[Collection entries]
========================================

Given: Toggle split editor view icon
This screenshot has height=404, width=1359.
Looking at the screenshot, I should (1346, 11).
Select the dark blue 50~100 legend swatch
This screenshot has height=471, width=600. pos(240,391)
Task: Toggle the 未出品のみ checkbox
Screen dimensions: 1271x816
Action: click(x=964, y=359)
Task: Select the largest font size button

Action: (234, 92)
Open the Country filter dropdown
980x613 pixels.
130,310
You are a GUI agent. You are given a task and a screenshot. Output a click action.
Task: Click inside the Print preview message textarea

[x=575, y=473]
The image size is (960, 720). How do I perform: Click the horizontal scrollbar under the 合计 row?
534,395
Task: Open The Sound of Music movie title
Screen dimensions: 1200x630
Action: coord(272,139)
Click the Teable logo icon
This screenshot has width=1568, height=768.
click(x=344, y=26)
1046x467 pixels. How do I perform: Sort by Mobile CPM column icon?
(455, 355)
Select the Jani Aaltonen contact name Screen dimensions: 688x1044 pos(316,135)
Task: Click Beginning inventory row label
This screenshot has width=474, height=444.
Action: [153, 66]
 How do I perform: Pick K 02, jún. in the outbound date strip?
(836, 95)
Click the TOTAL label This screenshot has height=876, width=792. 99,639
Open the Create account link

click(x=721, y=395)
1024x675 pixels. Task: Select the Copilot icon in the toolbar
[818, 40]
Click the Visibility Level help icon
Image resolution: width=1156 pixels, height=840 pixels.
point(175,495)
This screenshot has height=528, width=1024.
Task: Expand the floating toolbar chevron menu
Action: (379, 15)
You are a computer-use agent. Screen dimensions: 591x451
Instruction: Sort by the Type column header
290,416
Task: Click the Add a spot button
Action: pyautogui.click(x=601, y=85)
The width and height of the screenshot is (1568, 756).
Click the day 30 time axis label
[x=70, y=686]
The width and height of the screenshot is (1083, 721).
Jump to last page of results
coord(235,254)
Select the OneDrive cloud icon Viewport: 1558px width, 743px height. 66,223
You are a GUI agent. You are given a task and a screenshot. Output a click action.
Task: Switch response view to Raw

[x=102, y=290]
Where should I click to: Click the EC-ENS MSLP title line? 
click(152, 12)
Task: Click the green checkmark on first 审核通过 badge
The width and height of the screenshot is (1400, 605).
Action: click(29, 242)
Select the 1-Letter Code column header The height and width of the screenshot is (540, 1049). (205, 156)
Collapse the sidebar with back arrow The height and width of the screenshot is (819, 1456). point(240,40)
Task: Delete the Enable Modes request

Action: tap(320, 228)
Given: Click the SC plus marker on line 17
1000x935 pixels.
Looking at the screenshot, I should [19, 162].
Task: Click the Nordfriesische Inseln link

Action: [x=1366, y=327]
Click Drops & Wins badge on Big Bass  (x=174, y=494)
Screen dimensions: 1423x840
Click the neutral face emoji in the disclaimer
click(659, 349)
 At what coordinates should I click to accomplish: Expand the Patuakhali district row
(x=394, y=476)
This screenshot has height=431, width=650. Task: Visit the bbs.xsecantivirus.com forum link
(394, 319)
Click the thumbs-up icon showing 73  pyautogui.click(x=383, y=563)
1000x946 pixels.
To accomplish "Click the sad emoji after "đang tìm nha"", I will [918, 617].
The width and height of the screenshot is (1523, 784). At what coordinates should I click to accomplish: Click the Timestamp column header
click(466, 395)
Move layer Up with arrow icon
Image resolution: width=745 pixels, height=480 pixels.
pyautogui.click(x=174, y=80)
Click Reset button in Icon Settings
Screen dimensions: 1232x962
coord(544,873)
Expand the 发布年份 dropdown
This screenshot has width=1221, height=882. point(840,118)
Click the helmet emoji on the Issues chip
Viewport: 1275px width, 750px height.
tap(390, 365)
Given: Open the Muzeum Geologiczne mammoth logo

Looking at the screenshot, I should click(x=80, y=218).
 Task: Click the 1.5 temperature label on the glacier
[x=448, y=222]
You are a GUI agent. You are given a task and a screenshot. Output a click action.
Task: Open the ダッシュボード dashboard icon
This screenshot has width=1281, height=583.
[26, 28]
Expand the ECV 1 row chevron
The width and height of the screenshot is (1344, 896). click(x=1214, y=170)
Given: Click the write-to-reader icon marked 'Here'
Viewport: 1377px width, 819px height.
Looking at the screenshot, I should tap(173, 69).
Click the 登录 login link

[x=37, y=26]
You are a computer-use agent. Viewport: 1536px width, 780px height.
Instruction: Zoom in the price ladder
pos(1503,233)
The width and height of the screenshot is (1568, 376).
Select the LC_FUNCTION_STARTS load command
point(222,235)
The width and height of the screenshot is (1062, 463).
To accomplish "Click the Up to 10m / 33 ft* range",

========================================

YOUR INSTRUCTIONS: Could you retype every record above exactly as given?

REPLY:
Given: Toggle split editor view icon
This screenshot has height=404, width=1359.
Looking at the screenshot, I should (1346, 11).
Select the dark blue 50~100 legend swatch
This screenshot has height=471, width=600. pos(240,391)
Task: Toggle the 未出品のみ checkbox
Screen dimensions: 1271x816
Action: click(x=964, y=359)
Task: Select the largest font size button

Action: (234, 92)
Open the Country filter dropdown
980x613 pixels.
130,310
You are a GUI agent. You are given a task and a screenshot. Output a click action.
Task: Click inside the Print preview message textarea

[x=575, y=473]
The image size is (960, 720). How do I perform: Click the horizontal scrollbar under the 合计 row?
534,395
Task: Open The Sound of Music movie title
Screen dimensions: 1200x630
Action: coord(272,139)
Click the Teable logo icon
This screenshot has width=1568, height=768.
click(x=344, y=26)
1046x467 pixels. How do I perform: Sort by Mobile CPM column icon?
(455, 355)
Select the Jani Aaltonen contact name Screen dimensions: 688x1044 pos(316,135)
Task: Click Beginning inventory row label
This screenshot has width=474, height=444.
Action: [153, 66]
 How do I perform: Pick K 02, jún. in the outbound date strip?
(836, 95)
Click the TOTAL label This screenshot has height=876, width=792. 99,639
Open the Create account link

click(x=721, y=395)
1024x675 pixels. Task: Select the Copilot icon in the toolbar
[818, 40]
Click the Visibility Level help icon
Image resolution: width=1156 pixels, height=840 pixels.
point(175,495)
This screenshot has height=528, width=1024.
Task: Expand the floating toolbar chevron menu
Action: (379, 15)
You are a computer-use agent. Screen dimensions: 591x451
Instruction: Sort by the Type column header
290,416
Task: Click the Add a spot button
Action: pyautogui.click(x=601, y=85)
The width and height of the screenshot is (1568, 756).
Click the day 30 time axis label
[x=70, y=686]
The width and height of the screenshot is (1083, 721).
Jump to last page of results
coord(235,254)
Select the OneDrive cloud icon Viewport: 1558px width, 743px height. 66,223
You are a GUI agent. You are given a task and a screenshot. Output a click action.
Task: Switch response view to Raw

[x=102, y=290]
Where should I click to: Click the EC-ENS MSLP title line? 
click(152, 12)
Task: Click the green checkmark on first 审核通过 badge
The width and height of the screenshot is (1400, 605).
Action: click(29, 242)
Select the 1-Letter Code column header The height and width of the screenshot is (540, 1049). (205, 156)
Collapse the sidebar with back arrow The height and width of the screenshot is (819, 1456). point(240,40)
Task: Delete the Enable Modes request

Action: tap(320, 228)
Given: Click the SC plus marker on line 17
1000x935 pixels.
Looking at the screenshot, I should [19, 162].
Task: Click the Nordfriesische Inseln link

Action: [x=1366, y=327]
Click Drops & Wins badge on Big Bass  (x=174, y=494)
Screen dimensions: 1423x840
Click the neutral face emoji in the disclaimer
click(659, 349)
 At what coordinates should I click to accomplish: Expand the Patuakhali district row
(x=394, y=476)
This screenshot has height=431, width=650. Task: Visit the bbs.xsecantivirus.com forum link
(394, 319)
Click the thumbs-up icon showing 73  pyautogui.click(x=383, y=563)
1000x946 pixels.
To accomplish "Click the sad emoji after "đang tìm nha"", I will [918, 617].
The width and height of the screenshot is (1523, 784). At what coordinates should I click to accomplish: Click the Timestamp column header
click(466, 395)
Move layer Up with arrow icon
Image resolution: width=745 pixels, height=480 pixels.
pyautogui.click(x=174, y=80)
Click Reset button in Icon Settings
Screen dimensions: 1232x962
coord(544,873)
Expand the 发布年份 dropdown
This screenshot has width=1221, height=882. point(840,118)
Click the helmet emoji on the Issues chip
Viewport: 1275px width, 750px height.
tap(390, 365)
Given: Open the Muzeum Geologiczne mammoth logo

Looking at the screenshot, I should click(x=80, y=218).
 Task: Click the 1.5 temperature label on the glacier
[x=448, y=222]
You are a GUI agent. You are given a task and a screenshot. Output a click action.
Task: Open the ダッシュボード dashboard icon
This screenshot has width=1281, height=583.
[26, 28]
Expand the ECV 1 row chevron
The width and height of the screenshot is (1344, 896). click(x=1214, y=170)
Given: Click the write-to-reader icon marked 'Here'
Viewport: 1377px width, 819px height.
Looking at the screenshot, I should tap(173, 69).
Click the 登录 login link

[x=37, y=26]
You are a computer-use agent. Viewport: 1536px width, 780px height.
Instruction: Zoom in the price ladder
pos(1503,233)
The width and height of the screenshot is (1568, 376).
Select the LC_FUNCTION_STARTS load command
point(222,235)
The width and height of the screenshot is (1062, 463).
To accomplish "Click the Up to 10m / 33 ft* range",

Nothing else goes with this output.